------ TEXT BLOCK ------

HEPA

FMSD @ ICML Spotlight

A self-supervised, horizon-conditioned event predictive architecture for time series. A causal Transformer is pretrained via JEPA to forecast future representations rather than future values; the encoder is then frozen and only the predictor is finetuned, producing a monotonic survival CDF across prediction horizons.

Jonas Petersen, Gian-Alessandro Lombardi, Riccardo Maggioni, Camilla Mazzoleni, Federico Martelli, Philipp Petersen. · ETH Zürich · Forgis · University of Vienna

Paper Code

Benchmarks

Domains

11×

Smaller finetune

92%

Perf @ 2% labels

Overview

Critical events in multivariate time series, from turbine failures to cardiac arrhythmias, demand accurate prediction. Labels are scarce because the events themselves are rare and costly to annotate. Current methods couple the event definition to the model architecture: remaining-useful-life models never see anomaly benchmarks; anomaly detectors never forecast time-to-failure. Yet all these tasks share the same structure: given observations up to time t, estimate the probability of an event within each future horizon Δt.

HEPA exploits this structural uniformity with a separation of concerns. A causal Transformer encoder is pretrained via a Joint-Embedding Predictive Architecture (JEPA), forecasting future representations from unlabeled data alone. The encoder is then frozen and only the predictor is finetuned alongside a tiny event head that emits a discrete-time survival CDF, monotonically non-decreasing in the prediction horizon by construction. The encoder learns what changes; the predictor learns what matters.

------

PROBLEMS
A. Can you rewrite the HEPA page starting at "Critical events in" and ending at "future horizon Δt.", changing "scarce" to "limited"?
B. Does each of these statements agree with the HEPA page? Answer yes or no for each, quoting the words that decide it. (i) After pretraining, the encoder is finetuned along with the predictor. (ii) Labels are scarce because the events are rare and costly to annotate. (iii) The Transformer is pretrained to forecast future values rather than future representations.

------ ENTRIES ------

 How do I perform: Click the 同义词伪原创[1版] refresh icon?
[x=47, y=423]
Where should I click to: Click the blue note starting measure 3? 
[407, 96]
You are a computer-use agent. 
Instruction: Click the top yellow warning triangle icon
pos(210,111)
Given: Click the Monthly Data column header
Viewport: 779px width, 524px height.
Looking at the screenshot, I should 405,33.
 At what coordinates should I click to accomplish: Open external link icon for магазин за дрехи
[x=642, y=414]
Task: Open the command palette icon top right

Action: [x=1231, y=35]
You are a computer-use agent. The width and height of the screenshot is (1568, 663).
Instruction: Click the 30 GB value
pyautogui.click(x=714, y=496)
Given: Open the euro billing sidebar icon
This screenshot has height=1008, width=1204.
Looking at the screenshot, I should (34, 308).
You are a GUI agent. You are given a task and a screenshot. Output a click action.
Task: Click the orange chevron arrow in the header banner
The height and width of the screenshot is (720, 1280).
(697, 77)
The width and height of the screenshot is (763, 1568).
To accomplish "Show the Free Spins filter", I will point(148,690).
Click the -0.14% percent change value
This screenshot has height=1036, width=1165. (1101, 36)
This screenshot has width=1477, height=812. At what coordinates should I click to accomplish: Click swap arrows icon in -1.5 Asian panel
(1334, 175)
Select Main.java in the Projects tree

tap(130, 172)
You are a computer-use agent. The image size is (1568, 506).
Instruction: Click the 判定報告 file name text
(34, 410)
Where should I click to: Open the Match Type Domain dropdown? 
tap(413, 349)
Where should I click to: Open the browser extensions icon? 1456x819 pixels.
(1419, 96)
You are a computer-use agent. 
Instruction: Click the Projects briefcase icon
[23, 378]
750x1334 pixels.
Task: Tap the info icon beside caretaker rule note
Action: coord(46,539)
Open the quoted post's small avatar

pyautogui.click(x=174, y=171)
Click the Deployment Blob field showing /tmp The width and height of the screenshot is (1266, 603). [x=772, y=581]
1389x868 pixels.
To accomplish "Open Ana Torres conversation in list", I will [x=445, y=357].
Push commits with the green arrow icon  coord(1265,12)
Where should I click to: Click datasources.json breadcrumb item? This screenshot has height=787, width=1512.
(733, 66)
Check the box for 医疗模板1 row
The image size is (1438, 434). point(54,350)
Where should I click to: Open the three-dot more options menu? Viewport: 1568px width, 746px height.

------

TASK-BY-TASK OUTPUTS
A.
Critical events in multivariate time series, from turbine failures to cardiac arrhythmias, demand accurate prediction. Labels are limited because the events themselves are rare and costly to annotate. Current methods couple the event definition to the model architecture: remaining-useful-life models never see anomaly benchmarks; anomaly detectors never forecast time-to-failure. Yet all these tasks share the same structure: given observations up to time t, estimate the probability of an event within each future horizon Δt.

B.
(i) No: "The encoder is then frozen and only the predictor is finetuned"
(ii) Yes: "Labels are scarce because the events themselves are rare and costly to annotate."
(iii) No: "pretrained via JEPA to forecast future representations rather than future values"